Now assume that for a given $\beta$ there is only one index each for which the maximal and minimal values of $\delta_i$ are attained. Then in some sufficiently small neighbourhood of that value of $\beta$ these indices will not change as we vary $\beta$. That means we can decrease $\min_\alpha P(\alpha,\beta)$ by changing $\beta$ in the direction of the sign of $x_{i_>}-x_{i_<}$. Thus, such a value of $\beta$ cannot be the optimal one; that is, the optimal $\beta$ is one for which either the minimal or the maximal value of $\delta_i$ is attained for two different indices. In other words, the optimal $\beta$ is such that some line in the convex hull of the points $(x_i,y_i)$ has slope $\beta$.
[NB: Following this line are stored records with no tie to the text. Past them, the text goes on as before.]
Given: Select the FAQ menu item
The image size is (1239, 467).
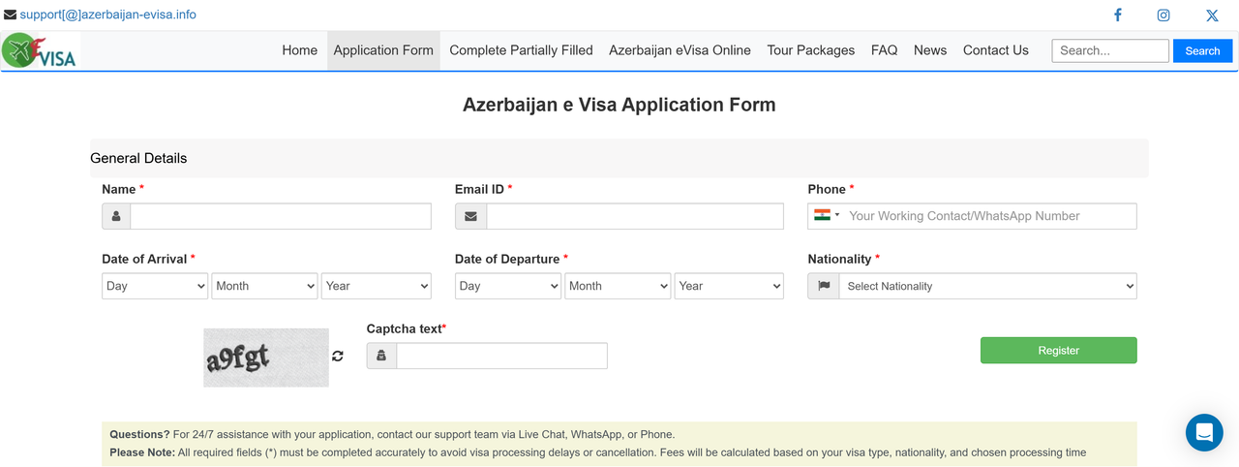Looking at the screenshot, I should tap(884, 50).
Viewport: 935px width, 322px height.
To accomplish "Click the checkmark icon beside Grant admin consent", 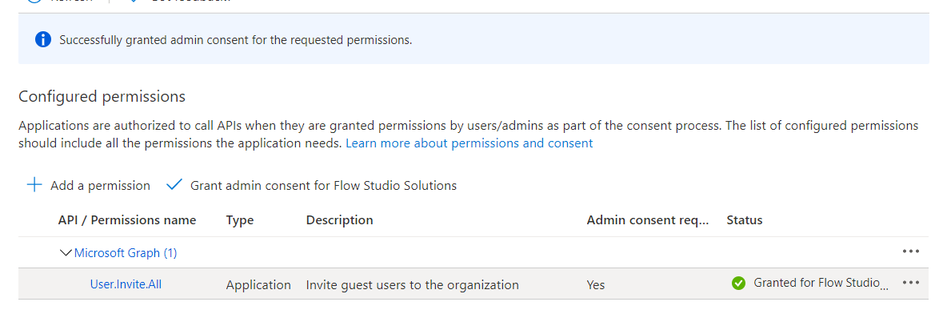I will 174,185.
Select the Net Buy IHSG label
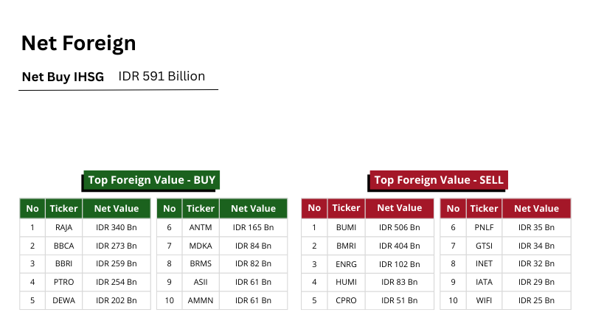Screen dimensions: 590x332 pyautogui.click(x=63, y=77)
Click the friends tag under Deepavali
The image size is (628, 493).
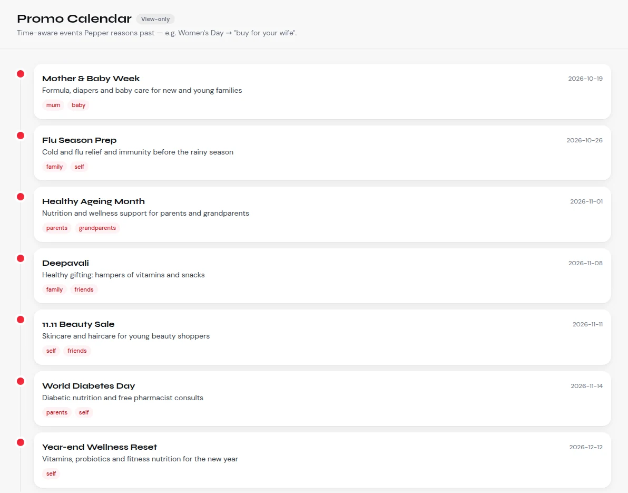point(84,290)
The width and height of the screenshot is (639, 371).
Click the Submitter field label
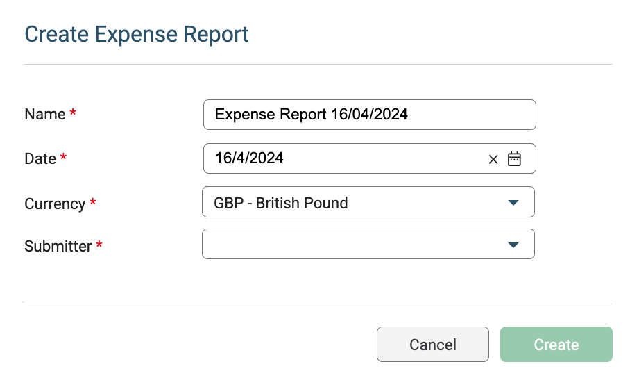pos(58,246)
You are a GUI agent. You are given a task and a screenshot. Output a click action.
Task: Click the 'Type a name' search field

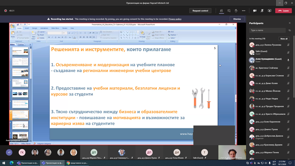[267, 30]
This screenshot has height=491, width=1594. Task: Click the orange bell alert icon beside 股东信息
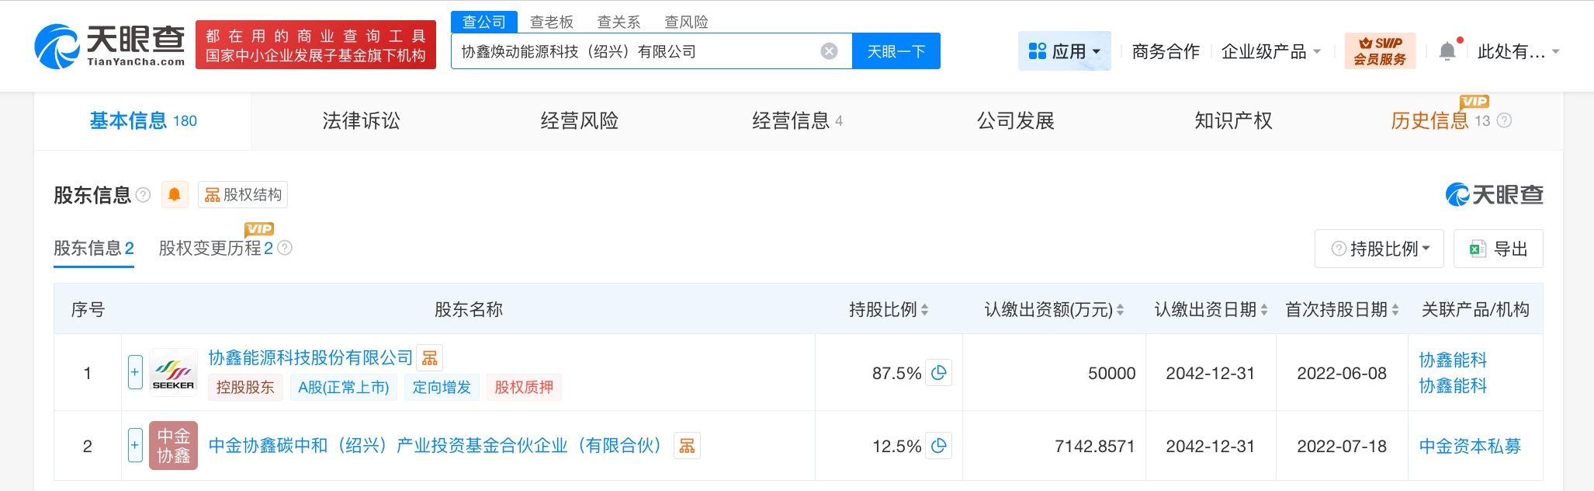click(175, 194)
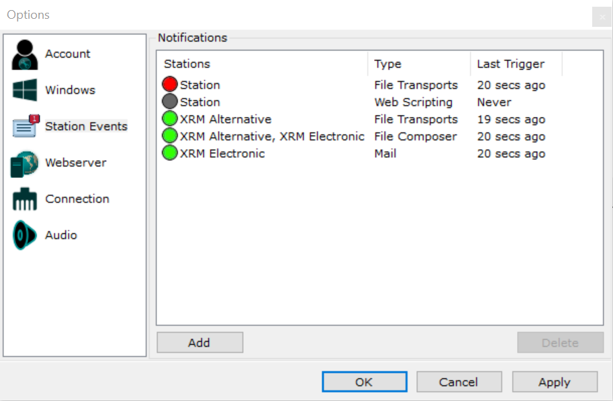The width and height of the screenshot is (613, 401).
Task: Click the Connection network port icon
Action: (25, 199)
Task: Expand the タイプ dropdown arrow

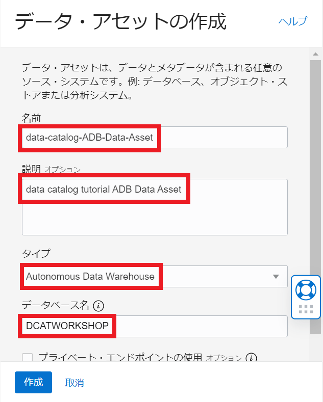Action: click(276, 277)
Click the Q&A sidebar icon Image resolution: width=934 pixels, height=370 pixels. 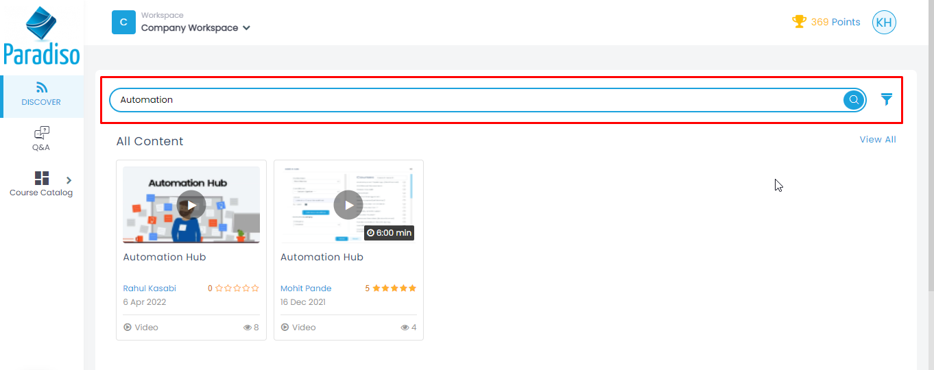click(x=42, y=133)
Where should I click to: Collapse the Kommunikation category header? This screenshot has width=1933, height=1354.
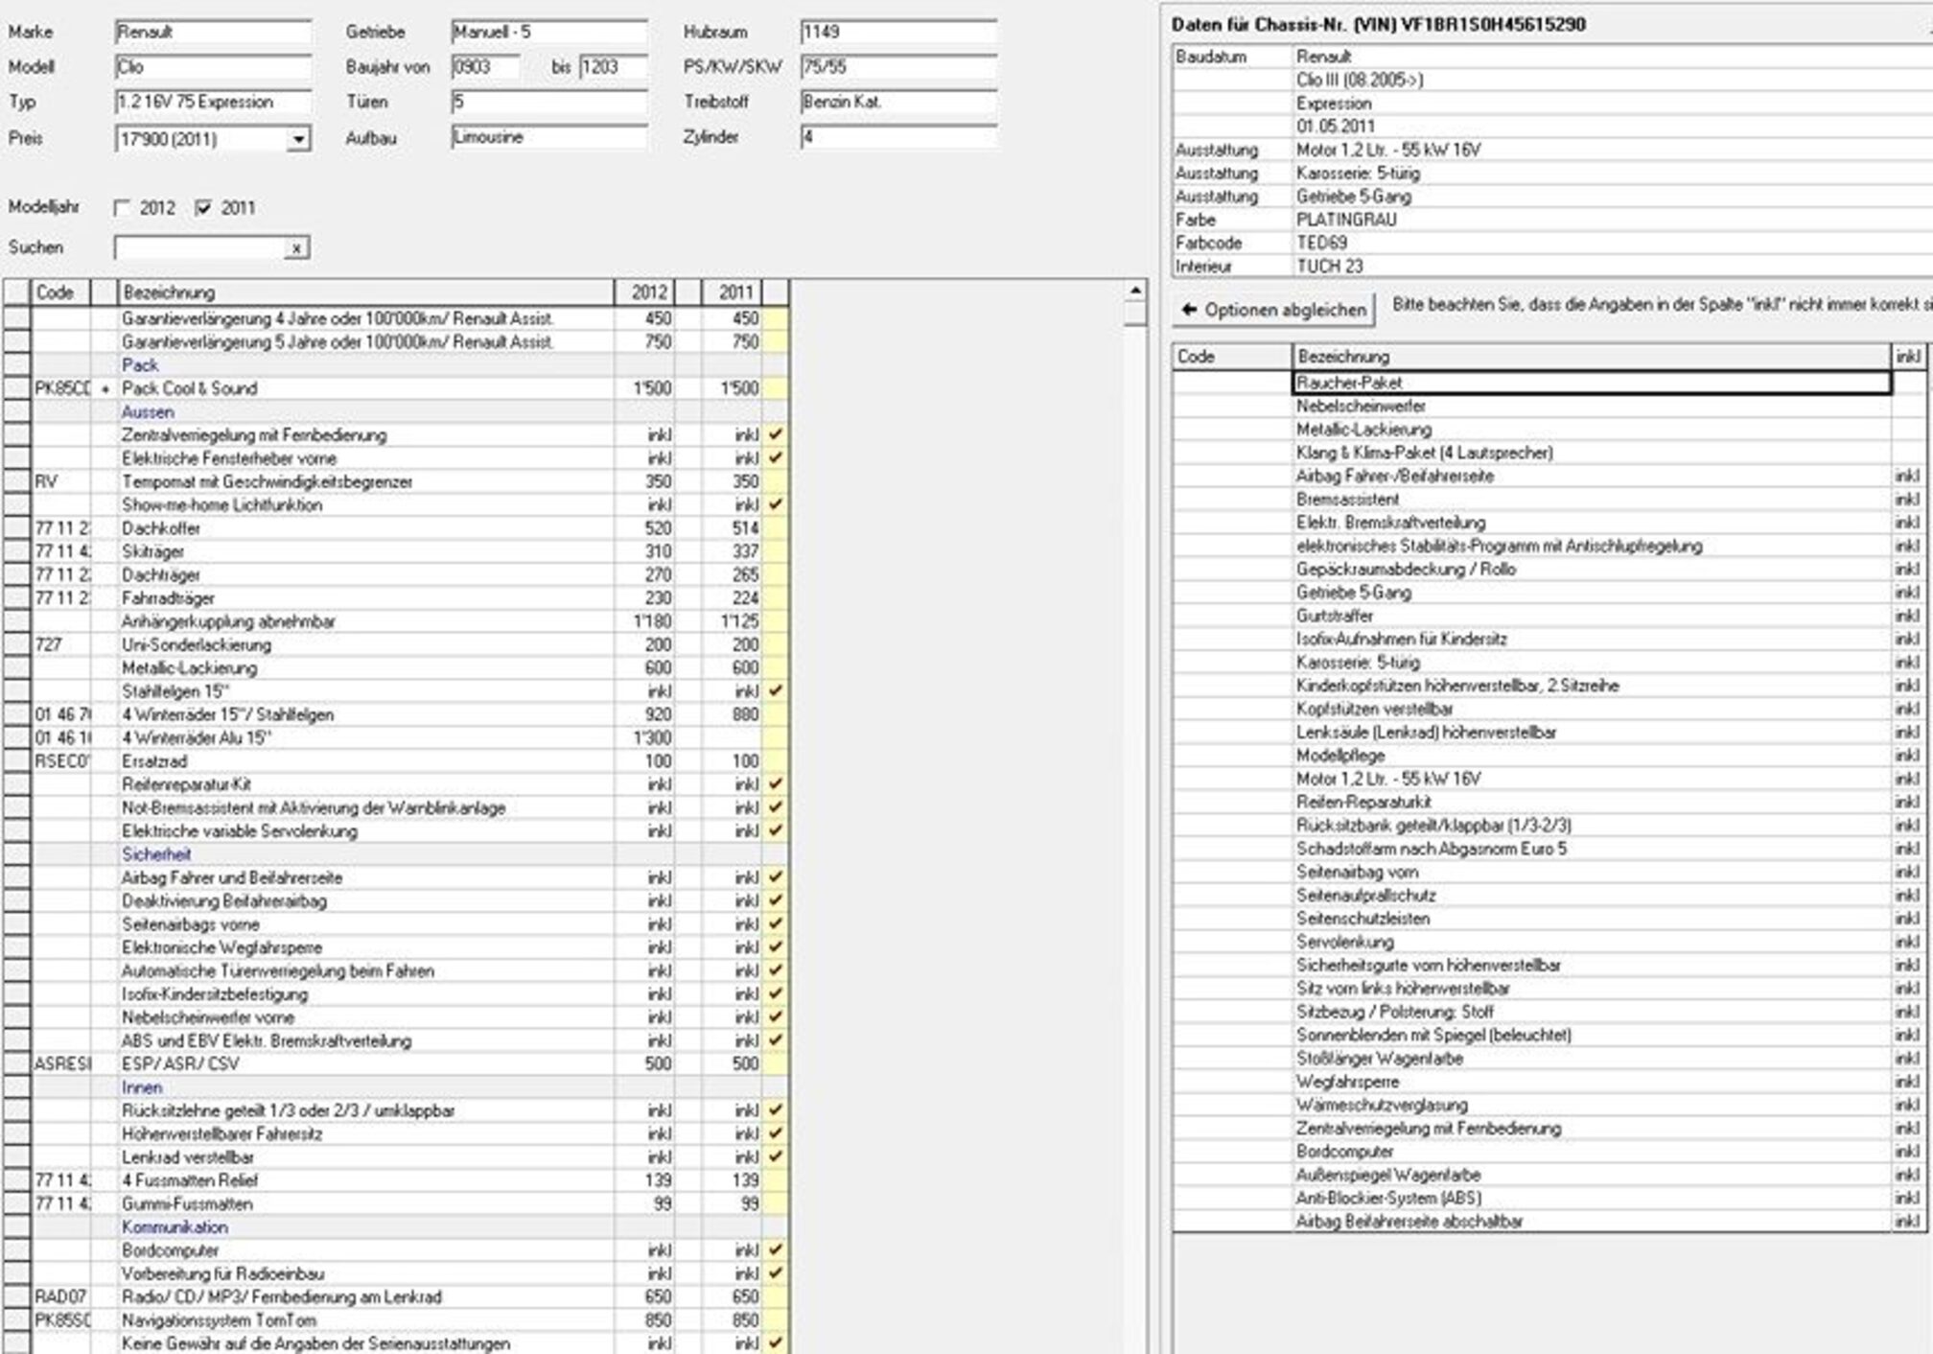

Now as we increase $\beta$, $i_<$ increases from $1$ to $n$ and $i_>$ decreases from $n$ to $1$; the value of $\min_\alpha P(\alpha,\beta)$ decreases as these indices move towards each other and then increases again after they've passed each other. The optimal $\beta$ is one where one index for which $\delta_i$ is minimal lies between two indices for which $\delta_i$ is maximal, or vice versa. If the points are in general position, there will be a unique value of $\beta$ with this property.

[Edit:] I just noticed that in the last paragraph I assumed that the points are ordered with increasing $x_i$, but you hadn't assumed that. If they aren't ordered, replace "$i_\lt$ increases" by "$x_\lt$ increases" and "$i_\gt$ decreases" by "$x_\gt$ decreases".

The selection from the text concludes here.